The listing below is to be transcribed exactly.

###

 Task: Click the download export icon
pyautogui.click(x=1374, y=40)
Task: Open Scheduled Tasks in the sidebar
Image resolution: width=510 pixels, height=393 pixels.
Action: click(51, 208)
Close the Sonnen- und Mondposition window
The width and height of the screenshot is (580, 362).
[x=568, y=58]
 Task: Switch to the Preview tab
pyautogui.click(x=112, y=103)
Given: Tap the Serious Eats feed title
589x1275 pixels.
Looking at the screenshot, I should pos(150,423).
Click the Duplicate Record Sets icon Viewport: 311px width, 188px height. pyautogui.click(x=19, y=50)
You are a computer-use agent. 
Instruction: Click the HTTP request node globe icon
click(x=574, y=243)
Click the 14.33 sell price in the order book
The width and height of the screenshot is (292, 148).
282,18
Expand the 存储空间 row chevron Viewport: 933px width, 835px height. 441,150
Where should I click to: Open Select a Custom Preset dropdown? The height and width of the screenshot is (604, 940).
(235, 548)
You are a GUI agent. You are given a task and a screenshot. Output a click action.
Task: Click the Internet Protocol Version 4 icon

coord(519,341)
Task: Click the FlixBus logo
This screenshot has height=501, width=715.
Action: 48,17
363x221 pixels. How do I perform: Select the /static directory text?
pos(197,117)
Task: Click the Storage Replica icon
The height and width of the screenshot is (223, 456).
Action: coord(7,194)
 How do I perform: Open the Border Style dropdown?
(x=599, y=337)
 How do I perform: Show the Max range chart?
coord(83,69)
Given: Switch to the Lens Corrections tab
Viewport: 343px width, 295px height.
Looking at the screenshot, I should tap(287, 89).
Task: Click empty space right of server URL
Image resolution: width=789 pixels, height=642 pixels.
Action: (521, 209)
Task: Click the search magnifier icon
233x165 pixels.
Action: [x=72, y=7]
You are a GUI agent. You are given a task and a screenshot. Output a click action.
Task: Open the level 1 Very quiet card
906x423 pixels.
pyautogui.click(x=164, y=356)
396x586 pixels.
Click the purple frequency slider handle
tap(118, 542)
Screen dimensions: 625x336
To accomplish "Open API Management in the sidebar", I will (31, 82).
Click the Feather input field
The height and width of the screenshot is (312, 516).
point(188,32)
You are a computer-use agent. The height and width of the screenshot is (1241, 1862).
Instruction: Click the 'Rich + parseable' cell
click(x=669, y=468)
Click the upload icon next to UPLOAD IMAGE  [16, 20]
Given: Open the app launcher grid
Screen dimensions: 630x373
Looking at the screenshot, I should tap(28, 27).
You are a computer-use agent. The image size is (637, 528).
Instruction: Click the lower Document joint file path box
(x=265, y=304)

###

Task solution:
 Task: Click the download export icon
pyautogui.click(x=1374, y=40)
Task: Open Scheduled Tasks in the sidebar
Image resolution: width=510 pixels, height=393 pixels.
Action: click(51, 208)
Close the Sonnen- und Mondposition window
The width and height of the screenshot is (580, 362).
[x=568, y=58]
 Task: Switch to the Preview tab
pyautogui.click(x=112, y=103)
Given: Tap the Serious Eats feed title
589x1275 pixels.
Looking at the screenshot, I should pos(150,423).
Click the Duplicate Record Sets icon Viewport: 311px width, 188px height. pyautogui.click(x=19, y=50)
You are a computer-use agent. 
Instruction: Click the HTTP request node globe icon
click(x=574, y=243)
Click the 14.33 sell price in the order book
The width and height of the screenshot is (292, 148).
282,18
Expand the 存储空间 row chevron Viewport: 933px width, 835px height. 441,150
Where should I click to: Open Select a Custom Preset dropdown? The height and width of the screenshot is (604, 940).
(235, 548)
You are a GUI agent. You are given a task and a screenshot. Output a click action.
Task: Click the Internet Protocol Version 4 icon

coord(519,341)
Task: Click the FlixBus logo
This screenshot has height=501, width=715.
Action: 48,17
363x221 pixels. How do I perform: Select the /static directory text?
pos(197,117)
Task: Click the Storage Replica icon
The height and width of the screenshot is (223, 456).
Action: coord(7,194)
 How do I perform: Open the Border Style dropdown?
(x=599, y=337)
 How do I perform: Show the Max range chart?
coord(83,69)
Given: Switch to the Lens Corrections tab
Viewport: 343px width, 295px height.
Looking at the screenshot, I should tap(287, 89).
Task: Click empty space right of server URL
Image resolution: width=789 pixels, height=642 pixels.
Action: (521, 209)
Task: Click the search magnifier icon
233x165 pixels.
Action: [x=72, y=7]
You are a GUI agent. You are given a task and a screenshot. Output a click action.
Task: Open the level 1 Very quiet card
906x423 pixels.
pyautogui.click(x=164, y=356)
396x586 pixels.
Click the purple frequency slider handle
tap(118, 542)
Screen dimensions: 625x336
To accomplish "Open API Management in the sidebar", I will (31, 82).
Click the Feather input field
The height and width of the screenshot is (312, 516).
point(188,32)
You are a computer-use agent. The height and width of the screenshot is (1241, 1862).
Instruction: Click the 'Rich + parseable' cell
click(x=669, y=468)
Click the upload icon next to UPLOAD IMAGE  [16, 20]
Given: Open the app launcher grid
Screen dimensions: 630x373
Looking at the screenshot, I should tap(28, 27).
You are a computer-use agent. The image size is (637, 528).
Instruction: Click the lower Document joint file path box
(x=265, y=304)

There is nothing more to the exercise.